R Mon père disait que la connaissance, où qu’elle soit, il faut aller la chercher. Quand il m’a reproché de partir — et il continue de le faire à chaque fois que le sujet revient — je le lui ai répété.

Par élitisme, avoir un titre fait écouter. Mais, même après avoir traversé l’académie, à plusieurs reprises, pour le simple fait d’être une personne noire, votre discours n’est pas considéré comme valable.

P Que signifie pour vous l’obtention d’un diplôme universitaire ?

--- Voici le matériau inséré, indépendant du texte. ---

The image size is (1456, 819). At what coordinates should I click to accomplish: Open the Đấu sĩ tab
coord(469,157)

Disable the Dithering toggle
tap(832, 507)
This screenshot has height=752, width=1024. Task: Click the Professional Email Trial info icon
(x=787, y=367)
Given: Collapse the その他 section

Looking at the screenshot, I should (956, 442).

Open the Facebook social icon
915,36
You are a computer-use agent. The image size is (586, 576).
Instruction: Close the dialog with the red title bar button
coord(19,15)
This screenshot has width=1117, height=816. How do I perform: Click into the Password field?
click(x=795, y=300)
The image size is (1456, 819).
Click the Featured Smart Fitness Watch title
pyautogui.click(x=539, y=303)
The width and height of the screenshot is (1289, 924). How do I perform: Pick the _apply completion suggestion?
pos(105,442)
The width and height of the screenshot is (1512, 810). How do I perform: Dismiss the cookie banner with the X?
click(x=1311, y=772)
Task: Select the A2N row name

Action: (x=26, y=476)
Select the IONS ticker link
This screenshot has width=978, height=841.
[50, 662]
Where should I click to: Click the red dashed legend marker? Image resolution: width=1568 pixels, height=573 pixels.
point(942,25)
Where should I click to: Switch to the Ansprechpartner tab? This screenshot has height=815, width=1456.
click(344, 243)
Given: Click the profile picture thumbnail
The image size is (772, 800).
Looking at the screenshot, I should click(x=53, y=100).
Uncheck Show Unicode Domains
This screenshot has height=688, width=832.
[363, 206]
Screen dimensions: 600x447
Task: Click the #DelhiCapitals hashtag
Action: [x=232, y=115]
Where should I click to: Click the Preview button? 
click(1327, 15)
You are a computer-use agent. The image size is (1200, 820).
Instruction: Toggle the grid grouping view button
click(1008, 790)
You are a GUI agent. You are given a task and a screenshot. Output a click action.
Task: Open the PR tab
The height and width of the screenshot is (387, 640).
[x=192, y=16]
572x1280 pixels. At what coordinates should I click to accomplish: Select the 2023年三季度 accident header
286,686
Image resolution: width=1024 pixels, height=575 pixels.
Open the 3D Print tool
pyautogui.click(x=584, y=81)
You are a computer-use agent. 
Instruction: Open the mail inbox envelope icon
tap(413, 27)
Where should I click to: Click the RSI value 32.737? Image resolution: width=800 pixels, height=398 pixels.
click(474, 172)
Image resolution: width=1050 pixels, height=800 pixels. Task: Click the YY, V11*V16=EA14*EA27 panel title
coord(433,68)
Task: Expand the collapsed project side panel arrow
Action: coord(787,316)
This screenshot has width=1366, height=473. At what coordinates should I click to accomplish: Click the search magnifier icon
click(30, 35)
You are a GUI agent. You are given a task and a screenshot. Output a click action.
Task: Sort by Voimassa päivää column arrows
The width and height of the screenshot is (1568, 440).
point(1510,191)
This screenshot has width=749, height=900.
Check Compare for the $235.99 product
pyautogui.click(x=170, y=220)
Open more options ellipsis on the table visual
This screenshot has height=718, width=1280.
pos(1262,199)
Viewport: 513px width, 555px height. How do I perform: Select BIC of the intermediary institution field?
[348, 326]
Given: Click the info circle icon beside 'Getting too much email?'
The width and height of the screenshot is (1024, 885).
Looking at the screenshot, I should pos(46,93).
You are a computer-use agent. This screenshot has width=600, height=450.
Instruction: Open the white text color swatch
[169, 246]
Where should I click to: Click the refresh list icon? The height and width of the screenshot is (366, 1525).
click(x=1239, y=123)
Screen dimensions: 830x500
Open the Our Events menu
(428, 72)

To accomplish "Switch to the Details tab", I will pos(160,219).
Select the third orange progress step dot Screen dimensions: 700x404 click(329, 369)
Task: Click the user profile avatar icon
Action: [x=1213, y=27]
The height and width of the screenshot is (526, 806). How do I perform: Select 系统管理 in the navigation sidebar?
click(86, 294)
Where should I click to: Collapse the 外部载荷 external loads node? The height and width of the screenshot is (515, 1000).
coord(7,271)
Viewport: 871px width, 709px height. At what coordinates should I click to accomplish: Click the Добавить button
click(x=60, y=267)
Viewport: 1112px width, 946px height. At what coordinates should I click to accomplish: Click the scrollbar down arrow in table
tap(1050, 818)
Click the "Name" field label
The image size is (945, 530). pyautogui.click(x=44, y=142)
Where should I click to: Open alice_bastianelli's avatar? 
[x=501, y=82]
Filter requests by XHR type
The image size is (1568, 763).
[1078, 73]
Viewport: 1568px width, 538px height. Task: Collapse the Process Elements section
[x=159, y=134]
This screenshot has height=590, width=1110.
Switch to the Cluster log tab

R Un sentiment de satisfaction. J’allais vers quelque chose et je l’ai réalisé, ou je le réalise, car je n’ai toujours pas satisfait ma soif de savoir. L’académie est un milieu par lequel je suis passé et je passe — parce que je suis toujours dans le monde de la recherche —, mais je dois le faire consciemment. Sachant que ce n’est pas une fin, que c’est un moyen pour pouvoir atteindre certaines choses.

P Lequel est-ce?

R Parfois, par élitisme, avoir un titre les fait vous écouter. Mais, même après être passé par l’académie, plusieurs fois pour le simple fait d’être une personne noire ou africaine, votre discours n’est pas considéré comme valable. Ils continuent de vous réduire. Ils vous présentent comme un immigré dans des espaces où d’autres personnes sont présentées par leur profession.

P Bien qu’il soit né dans une famille musulmane et ait fréquenté une école coranique, lorsqu’il a quitté la maison, il n’était pas croyant. Maintenant oui, la spiritualité est fondamentale dans votre vie, à quoi est dû ce changement ?

R Avec mon processus migratoire, j’ai développé une approche plus consciente de la partie spirituelle. Parfois, je ne me l’explique pas. Je me dis que j’ai vécu des moments difficiles où je n’avais rien à quoi me raccrocher, et la spiritualité a été comme mon salut. Mais, d’un autre côté, je pense que si c’était uniquement à cause du processus d’immigration, en arrivant ici, je l’aurais abandonné. Renouer avec elle ou l’embrasser à nouveau, mais avec plus de conscience, m’a fait voir qu’on ne peut pas contraindre quelqu’un sur le chemin de la spiritualité et c’est une erreur que commettent de nombreux parents, de nombreux prêtres, de nombreux imams.

Je ne me vois pas en Espagne dans le futur. Je dois retourner en Afrique car c’est là qu’il faut faire quelque chose et je ne veux pas être en retard.

P Comment est votre spiritualité ?

R Je comprends la spiritualité à partir de la conscience et aussi loin du fanatisme, car je suis un croyant, une personne avec un chemin spirituel ; cependant, je ne cesse d’être critique envers les religions. Si nous ne sommes pas des critiques, nous sommes des fans. Je critique les dommages que les religions ont causés aux spiritualités africaines elles-mêmes. On nous dit depuis longtemps qu’ils sont impies, que nous devons nous en éloigner. Je sais que l’islam a fait du mal dans ce sens, ainsi que la religion chrétienne en Afrique. Je ne peux pas m’empêcher de critiquer les religions monothéistes. Maintenant, j’essaie de trouver un équilibre entre cette spiritualité africaine, la considérant comme née de nos essences, et le fait d’être musulman.

P Comment voyez-vous l’avenir ?

R J’ai quitté ma maison en raison d’une soif de connaissances, que je n’ai pas satisfaite, je ne vais pas m’arrêter. Cela signifie que je suis en Espagne aujourd’hui, mais je ne me vois pas ici à l’avenir. Je continuerai avec mon regard toujours tourné vers l’Afrique. Je dois y retourner car c’est là qu’il faut faire quelque chose et je ne veux pas être en retard. Je ne dis pas le Cameroun, car c’est une construction complètement étrangère : j’ai une perspective plus large, plus panafricaine, et ça pourrait être n’importe où ailleurs. Un endroit où je sais ce que je vais apporter et où je suis nécessaire. De par ma formation, j’aime beaucoup la diplomatie. Pas celui du bureau, mais celui du terrain. Je ressens un profond besoin de contribuer de quelque manière que ce soit à la réforme de l’Union africaine afin qu’elle soit une véritable institution africaine et non une courroie de transmission des ordres de l’Occident.